= Minimum Conditions and Performance Measures =

Minimum Conditions and Performance Measures, popularly known as MCPM, are criteria of evaluating the performance of the local government bodies (District Development Committees and Municipalities) while the for the Village Development Committees it is limited to Minimum Conditions (MC) only except few those where Performance Measure (PM) has been piloted. MCPM is an undertaking of the Government of Nepal's Local Bodies Fiscal Commission. Minimum Conditions Performance Measure (MCPM) is a system of measuring the performance of local bodies on the basis of certain set standards and tie up the block grants and revenue sharing with their performance result.

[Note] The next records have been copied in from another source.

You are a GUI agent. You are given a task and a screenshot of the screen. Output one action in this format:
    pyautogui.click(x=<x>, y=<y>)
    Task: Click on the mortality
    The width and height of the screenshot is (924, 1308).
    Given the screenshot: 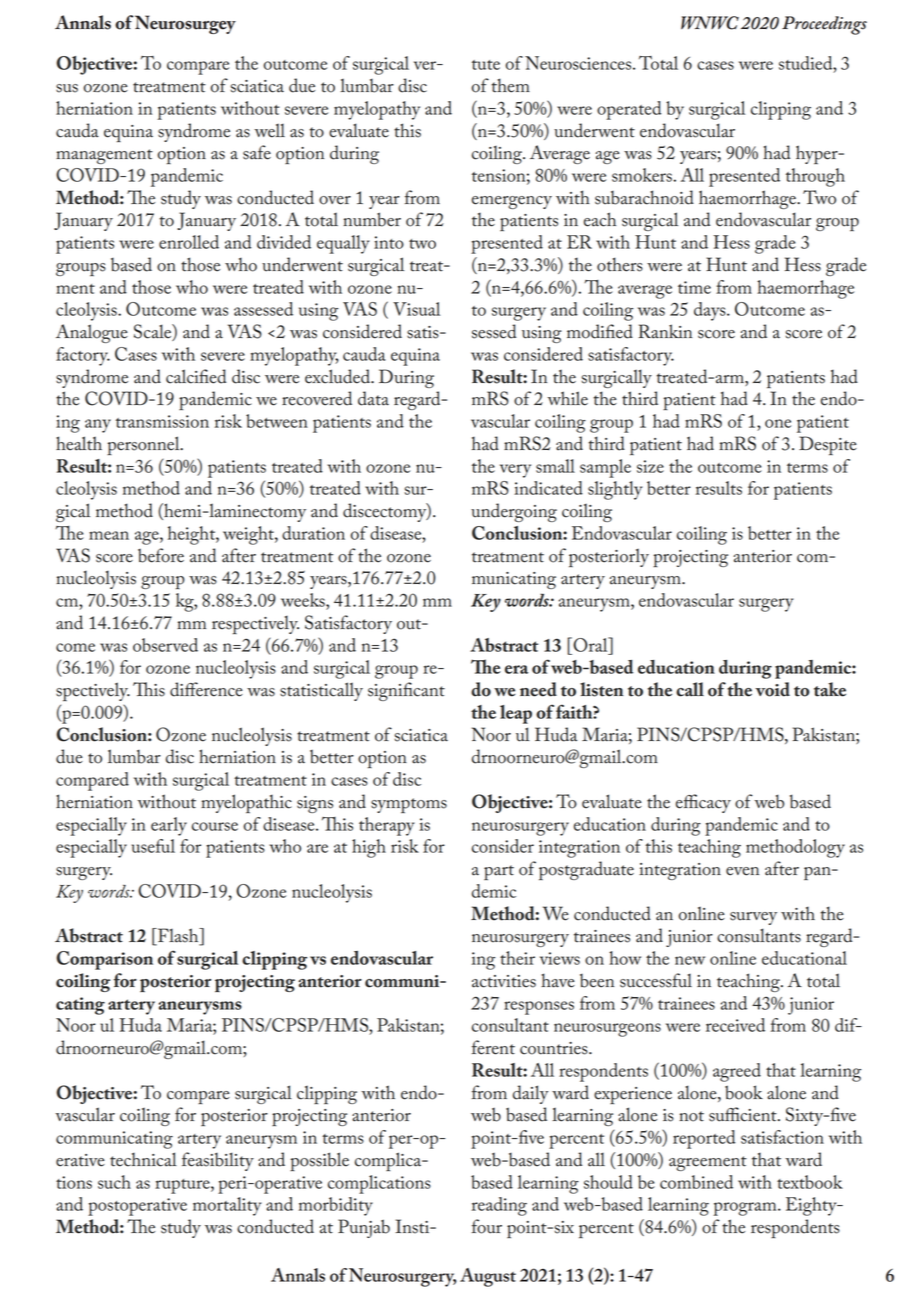 What is the action you would take?
    pyautogui.click(x=227, y=1206)
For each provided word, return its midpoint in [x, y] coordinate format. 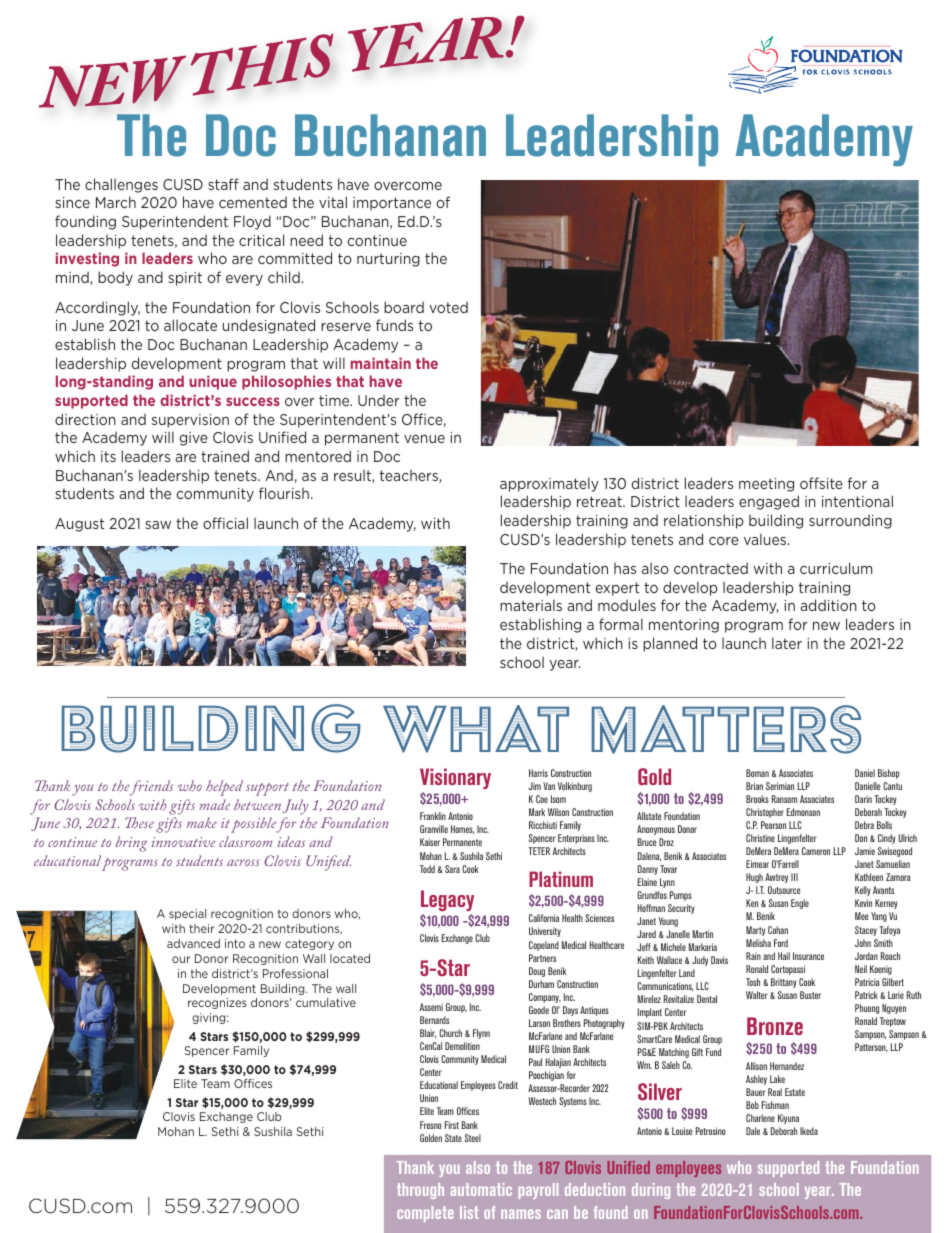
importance [392, 204]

Every year Nepalese government conduct MCPM “Minimum Conditions and Performance Measurement” for its local bodies namely, District Development Committees (DDCs), Municipalities and Village Development Committees (VDCs) as a basis to determine the minimum criteria met by those local bodies for the next year’s budget and program allocation from the central government. Alongside the Minimum Conditions (MC), there is another part Performance Measurement (PM) – whatever the terms are they both aid LBs in gaining monetary and other support from the government if they met MC or score higher on the rank or the budget grant is deducted if any LBs fail to meet MC/PM.

MCPM results for VDCs, DDCs and Municipalities are published annually at LBFC's official website. The result analysis is available at the same web page.